There's a local car dealer in SW Florida whose catch phrase is 'Huge.' His bank account may be huge. But his cholesterol level and waist size are probably just as huge. American's love size, they love quantity, they love 'more.' They Love, moreover, success and grandiosity and glitz, and love to rub their success in other peoples faces. But Judgment Day will have nothing to do with the competitive results of this world. And the success or failure we experience while dealing with temporal things will not phase the Lord God at all. Rather, what we did with our success or our failure will have all the difference in our eternal destiny.
Yet, as the fat man flexes, Jesus reminds us that our vain success is just excess flab, needing the pruning of repentance.
"Or those eighteen people who were killed when the tower at Siloam fell on them— do you think they were more guilty than everyone else \ who lived in Jerusalem? By no means! But I tell you, if you do not repent, you will all perish as they did!” Luke 13:1-9
There was once two Catholics who attended a local parish. The first was a handsome man, large and imposing, with a deep voice, and a dazzling smile. The second was a participant in many street skirmishes, scarred, worn, and frazzled. The first lived a charmed life. Born to a relatively functional family, he received a good education, and was accepted by society, earning a respectable job and a respectable life. The second came from violent dysfunction, became rebellious in his youth, and struggled mightily to fit in as an adult. The first charmed his home parish with his looks, wit, and rhetorical ability. He rose to become a deacon and lead his fellow parishioners in the parish council. When he sat with his fellow worshipers at Sunday Mass, he held his head high in pride.

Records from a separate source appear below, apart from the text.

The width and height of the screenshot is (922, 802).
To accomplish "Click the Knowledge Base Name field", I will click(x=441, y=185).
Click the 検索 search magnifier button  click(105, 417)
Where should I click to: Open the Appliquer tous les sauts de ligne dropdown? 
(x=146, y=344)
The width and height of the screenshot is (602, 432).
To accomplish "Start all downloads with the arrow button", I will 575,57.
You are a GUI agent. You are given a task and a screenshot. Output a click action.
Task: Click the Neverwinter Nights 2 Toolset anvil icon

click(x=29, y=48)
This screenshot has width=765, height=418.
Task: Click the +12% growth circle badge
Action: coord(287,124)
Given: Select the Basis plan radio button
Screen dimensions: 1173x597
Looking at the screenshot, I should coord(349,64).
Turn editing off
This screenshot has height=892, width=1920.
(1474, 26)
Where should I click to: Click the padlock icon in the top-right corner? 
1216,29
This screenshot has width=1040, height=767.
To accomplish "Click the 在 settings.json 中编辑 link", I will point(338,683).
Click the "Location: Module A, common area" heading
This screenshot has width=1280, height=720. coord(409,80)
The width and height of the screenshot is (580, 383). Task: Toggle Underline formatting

The second man had a very different experience.
Except for moments in confession, and a little piece of eternity in Holy Communion with the truly Present Jesus, this man was rejected and misunderstood by the Body of His Lord and Christ. The Head and Spirit may have Loved him, and forgiven his many offenses, but the Body overlooked him, shunned him, and, at times, overtly mocked and rejected him. When he attended Mass, not that anyone would have noticed, he held his head down low, offering Jesus his wound and his sorrow.
"'For three years now I have come in search of fruit on this fig tree but have found none. So cut it down. Why should it exhaust the soil?’ He said to him in reply, ‘Sir, leave it for this year also, and I shall cultivate the ground around it and fertilize it; it may bear fruit in the future. If not you can cut it down.’” Luke 13:1-9
The first man enjoyed the gifts of the Lord, not fully aware that his beauty and grandeur were merely gifts from God for evangelization. Though he was an ordained deacon, a parish council leader, a powerful lector, and a 'good guy,' he took all too much personal credit for his success, and bore very little fruit in the sin of pride.
The second man was a 'victim of circumstance,' fully aware of his ugliness and guilt, but recognized grace in his prayer life and his appreciation for repentance. Though he never amounted to anything in 'Church life,' he gave God all the praise when he tasted the bitter fruit of fleeting success. He bore much fruit, moreover, in perseverance, considering he had little support from his disinterested brothers and sisters in Christ.
In the end, big, beautiful, powerful, rich, influential, young, intelligent, witty, charming, talented, and 'Huge,' mean nothing if your spiritual tree is bare of the fruit of the Spirit of the One Merciful God.